13th September 2017 – There's a new way for people with diabetes to monitor their blood sugar levels that doesn't rely on finger prick blood tests. What it does use is a sensor on the arm and the kind of technology used in contactless bank cards.

The new-style monitor licensed for use in the European Union is the FreeStyle Libre by Abbott.

It has just been approved for NHS funding by the NHS Business Services Authority.

Is the new sensor system the same as a continuous glucose monitoring system (CGM)?

It's not. The company which makes the sensor says: "The FreeStyle Libre System is not a CGM device." Abbot says it has developed 'a new category' of glucose monitoring.

The sensor is designed to be worn for 14 days and is intended to replace blood glucose meters whilst still giving people with diabetes continuous glucose monitoring-like information.

How does it work?

First you have to fix the sensor to the back of your upper arm in a procedure which is said to be no more painful than a typical finger prick test. The sensor is pressed onto a disposable applicator and then the applicator is pushed down firmly to apply the tiny sterile sensor to your upper arm. The sensor goes just under your skin and is connected to a white, water-resistant plastic patch similar in size to a £2 coin.

The sensor monitors glucose in your interstitial fluid - the fluid between your cells - rather than blood glucose levels.

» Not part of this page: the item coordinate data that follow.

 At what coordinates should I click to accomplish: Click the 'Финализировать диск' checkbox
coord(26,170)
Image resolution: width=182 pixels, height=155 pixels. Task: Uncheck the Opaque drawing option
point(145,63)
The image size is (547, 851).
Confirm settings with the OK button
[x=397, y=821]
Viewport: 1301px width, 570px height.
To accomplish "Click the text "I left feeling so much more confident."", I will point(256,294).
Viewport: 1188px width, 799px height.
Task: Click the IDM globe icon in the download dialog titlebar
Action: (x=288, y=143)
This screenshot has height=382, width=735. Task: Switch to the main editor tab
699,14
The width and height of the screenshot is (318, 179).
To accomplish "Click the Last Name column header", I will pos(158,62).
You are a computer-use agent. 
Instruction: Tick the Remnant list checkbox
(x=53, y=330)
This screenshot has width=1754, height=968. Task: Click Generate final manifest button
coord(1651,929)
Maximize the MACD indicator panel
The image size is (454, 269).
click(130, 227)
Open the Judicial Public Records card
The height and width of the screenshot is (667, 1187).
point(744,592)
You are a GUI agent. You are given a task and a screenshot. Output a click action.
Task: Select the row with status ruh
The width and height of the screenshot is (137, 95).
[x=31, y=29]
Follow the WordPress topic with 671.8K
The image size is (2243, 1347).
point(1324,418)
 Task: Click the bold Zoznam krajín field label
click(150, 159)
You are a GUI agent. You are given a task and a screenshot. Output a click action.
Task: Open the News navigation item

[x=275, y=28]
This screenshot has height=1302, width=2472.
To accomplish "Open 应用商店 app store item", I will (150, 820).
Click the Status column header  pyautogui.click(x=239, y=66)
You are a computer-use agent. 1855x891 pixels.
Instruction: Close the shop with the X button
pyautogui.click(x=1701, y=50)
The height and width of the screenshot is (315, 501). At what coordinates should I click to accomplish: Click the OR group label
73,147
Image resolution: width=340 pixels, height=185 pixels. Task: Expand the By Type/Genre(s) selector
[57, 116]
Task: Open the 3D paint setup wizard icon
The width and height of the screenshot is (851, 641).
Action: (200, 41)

The sensor is also fitted with a transmitter that wirelessly transmits results to a special scanner, or an app on your smart phone, to see what your glucose levels are. You hold the scanner, or your phone, close to the sensor for about 3 seconds. You can scan your arm through your clothes.

With a finger prick blood test you get a snapshot of where your blood glucose levels are. With the new sensor every scan shows your current glucose reading, a trend arrow indicating the direction your glucose is heading and the last 8 hours of your glucose history. This lets you know how food, activity and insulin affect your glucose levels - day and night.


The benefits of the FreeStyle Libre monitoring system are:

  • It's discrete and convenient
  • It takes readings every minute - but you won't be aware of this
  • It gives 8 hours of easy to view glucose history which means patients get more information about the effects of different foods and activity on their glucose levels
  • It's factory-calibrated so it doesn't require finger prick blood glucose measurements for calibration
  • The sensor remains inserted for 14 days
  • It stores your readings for up to 90 days
  • It provides an easy way to share information with your doctor or diabetes nurse
  • It's approved for children aged 4 to 17 and means parents or carers can manage night-time monitoring with a scan, rather than having to wake children to take a finger prick blood test
  • It can be used whether you use an insulin pump, multiple daily insulin injections, other diabetes medications or diet and exercise
  • It's reported to be about as accurate as a CGM.